Jachimiak, 17, stood outside the Chattooga County Courthouse on Aug. 5. About three months earlier, a police officer had pulled her over near Mahan Road. Her learner's permit had expired in January, and the officer arrested her.
Jachimiak said her mother hired defense attorney A. Holley Strawn to help her through the case. A senior at Chattooga County High School, Jachimiak hopes to go to the University of Georgia next year. She just wanted the case behind her.
So, on Aug. 5, Jachimiak waited in the hallway. She said Strawn was inside the courtroom, though Jachimiak doesn't know what her attorney did or who she talked to. All she knows is this: Eventually, Strawn walked out and told her the case would cost $700.
Jachimiak wrote down the desired amount, handed the check to Strawn and watched her attorney walk back in.
"She did everything for me," Jachimiak said. "She went in and out of the courthouse. I didn't even have to step foot in the courthouse."
According to records, Chattooga County State Solicitor Sanford "Buddy" Hill then recommended to Judge Sam Finster that the case be "nolle prossed," or not prosecuted. The decision is not a dismissal of the case, though in practice a nolle prosequi and a dismissal are essentially the same.
But Hill's and Finster's decision was illegal. According to Georgia law, a state solicitor cannot charge a defendant court costs if the case has been dismissed. The Southern Center for Human Rights last week filed records requests seeking information on the practice.
Jachimiak did not know her lawyer's recommendation was against the law.
"I honestly didn't care," she said. "I just wanted everything dropped."
If convicted of driving on an expired learner's permit, Jachimiak could have gone to jail on a misdemeanor charge for between two days and one year, according to the Official Code of Georgia Annotated 40-5-121. Finster also could have charged a fine between $500-$1,000.
Strawn did not respond to calls seeking comment.
Jachimiak is not alone. On Aug. 5 and 6, six defendants in Chattooga County State Court paid court costs on cases that were not prosecuted. When a Times Free Press reporter asked Finster and Hill about this practice two weeks later, both said they had been charging money on nolle prossed cases for years.
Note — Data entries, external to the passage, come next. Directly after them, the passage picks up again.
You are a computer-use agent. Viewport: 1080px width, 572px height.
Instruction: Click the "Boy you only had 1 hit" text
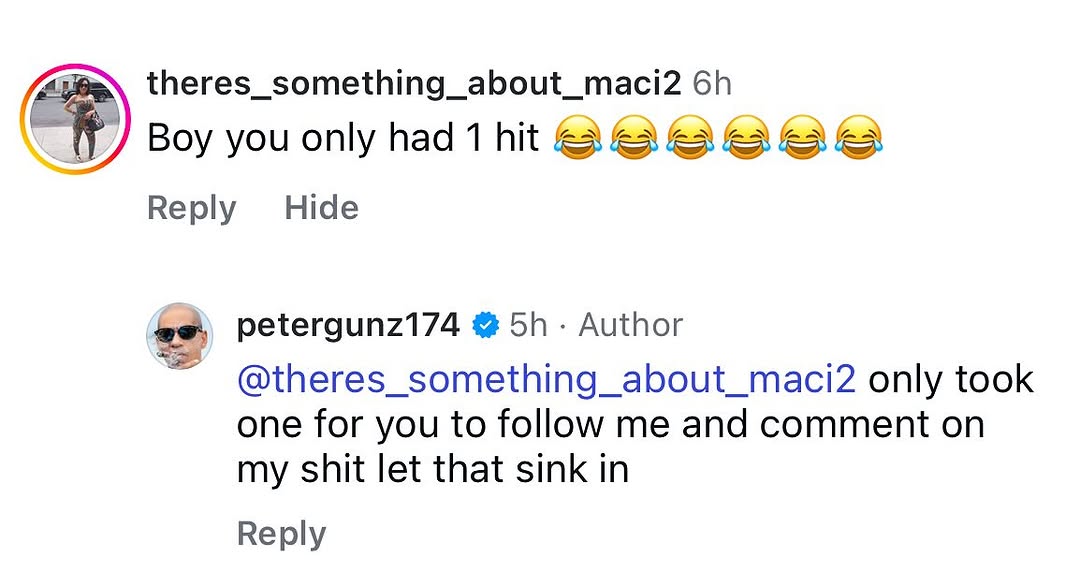point(343,139)
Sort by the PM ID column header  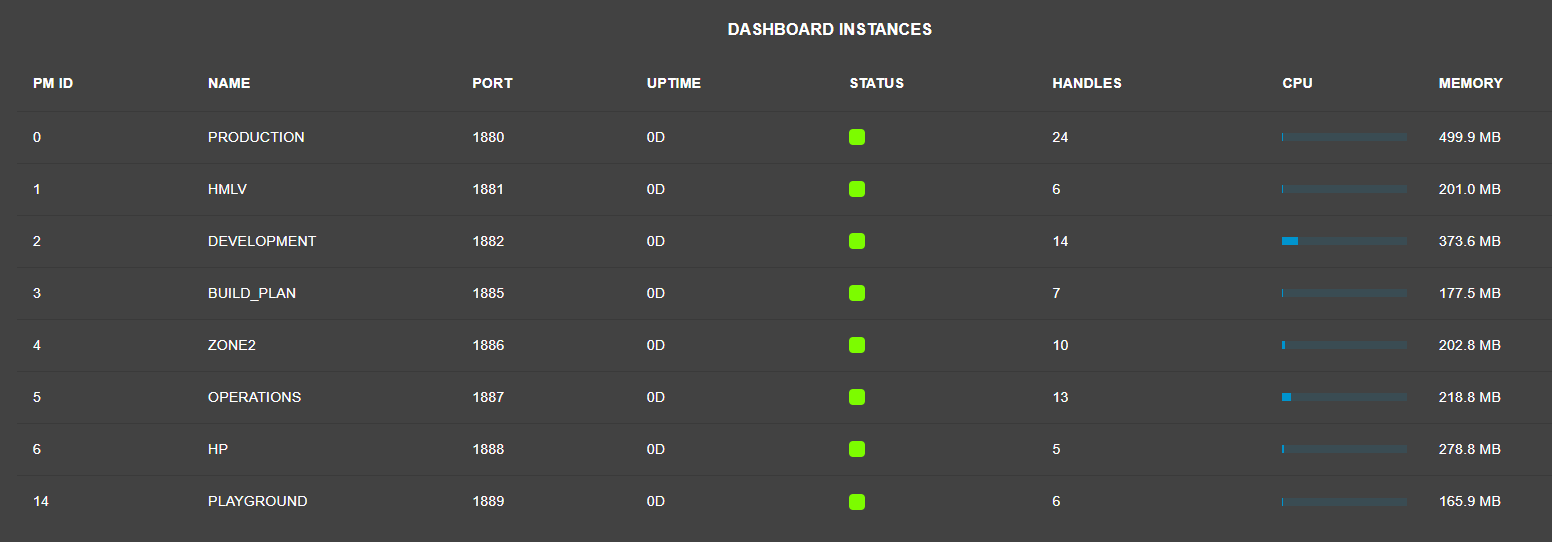[x=53, y=83]
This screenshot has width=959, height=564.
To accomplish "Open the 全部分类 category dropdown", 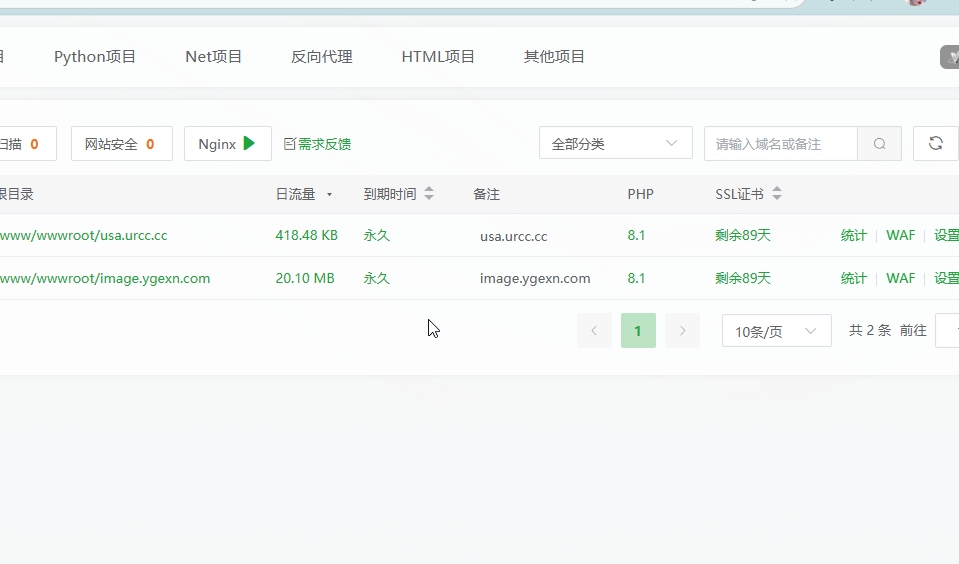I will pos(615,144).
Finster said he didn't know this practice was illegal. He later said he stopped demanding these court costs after the newspaper informed him Aug. 19 that doing so is against the law. But Sept. 9, a defendant paid the court $1,000 for an unprosecuted charge of "affray," or public fighting.
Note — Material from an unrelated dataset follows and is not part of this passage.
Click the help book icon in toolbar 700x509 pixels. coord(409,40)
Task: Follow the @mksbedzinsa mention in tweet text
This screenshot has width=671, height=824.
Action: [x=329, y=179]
Before learning the transactions were illegal, Hill said he and Finster charged costs for nolle prossed cases, in part, because it could help a defendant. If someone like Jachimiak is convicted of a traffic offense, she might have to pay more than $700. Plus, the offense would stay on her record, driving up the cost of her auto insurance.
James McCarty, 45, of LaFayette, is another defendant who had to pay money on a case that was not prosecuted. Like Jachimiak, he said the cost itself -- for him, $270 -- was not a big deal.
But he is angry about the principle of the matter: Charging people when it's not allowed.
"It's just kind of a rinky-dink court thing," he said. "You scratch their back; they scratch yours. They're all buddies."